C'était en 1956 : un jeune rockeur nommé Elvis parvenait presque à lui tout seul à vacciner l'Amérique après s'être prêté au jeu de la piqûre lors de son passage au Ed Sullivan. Soixante-six ans plus tard, on redécouvre un peu médusé cette séquence, à l'heure du Covid-19 et des manifs antivax.
  • "Il faudrait que Sheila se fasse vacciner". Vous vous souvenez de cette phrase ? C'était un peu plus tôt, cette année, et elle aurait été prononcée par un Jean Castex un peu désarmé face aux premiers scores de la vaccination des Français contre la Covid-19. 
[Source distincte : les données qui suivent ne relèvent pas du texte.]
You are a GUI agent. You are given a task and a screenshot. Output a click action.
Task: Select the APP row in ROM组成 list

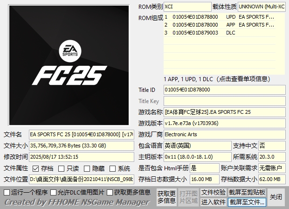click(x=224, y=25)
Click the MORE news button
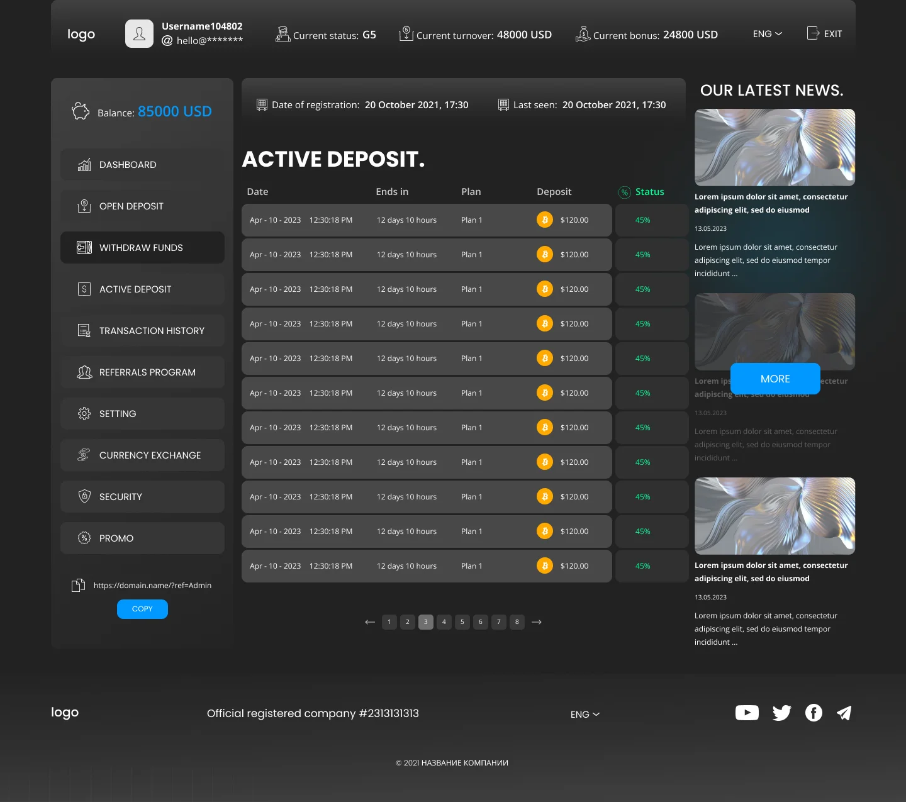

    Avec le recul, tout cela fait sourire. D'abord car depuis 74,2% des Français ont reçu au moins une dose de vaccin (soit plus de 50 millions de personnes), ensuite parce qu'il faut paradoxalement être vraiment malade pour espérer qu'une apparition de Sheila en 2021 sur un écran puisse convaincre plus de cent personnes à relever la manche de la chemise. La principale intéressée, du reste, semblait confirmer que l'idée même de cette campagne cathodique était ridicule. 

    Si l'on vous parle de tout cela, c'est parce que des images encore plus étonnantes sont ces jours-ci remontées du fin fond de l'Internet, ou plutôt d'une époque où Internet n'existait pas. Nous sommes en 1956, et Elvis est déjà un quasi-Dieu vivant. Sa reprise de That's All Right est déjà devenue un classique, son jeu de jambes épileptiques a déjà fait perdre leur virginité à des milliers d'adolescentes et ce même Presley a été popularisé dans toute l'Amérique grâce à son premier passage dans la grande messe du Ed Sullivan Show, avec 82,6% de parts de marché. Du jamais vu. Après son passage dans l'émission, c'est 1 million de précommandes pour son titre Love me tender. Kanye West, pas encore né, peut déjà aller se recoucher. 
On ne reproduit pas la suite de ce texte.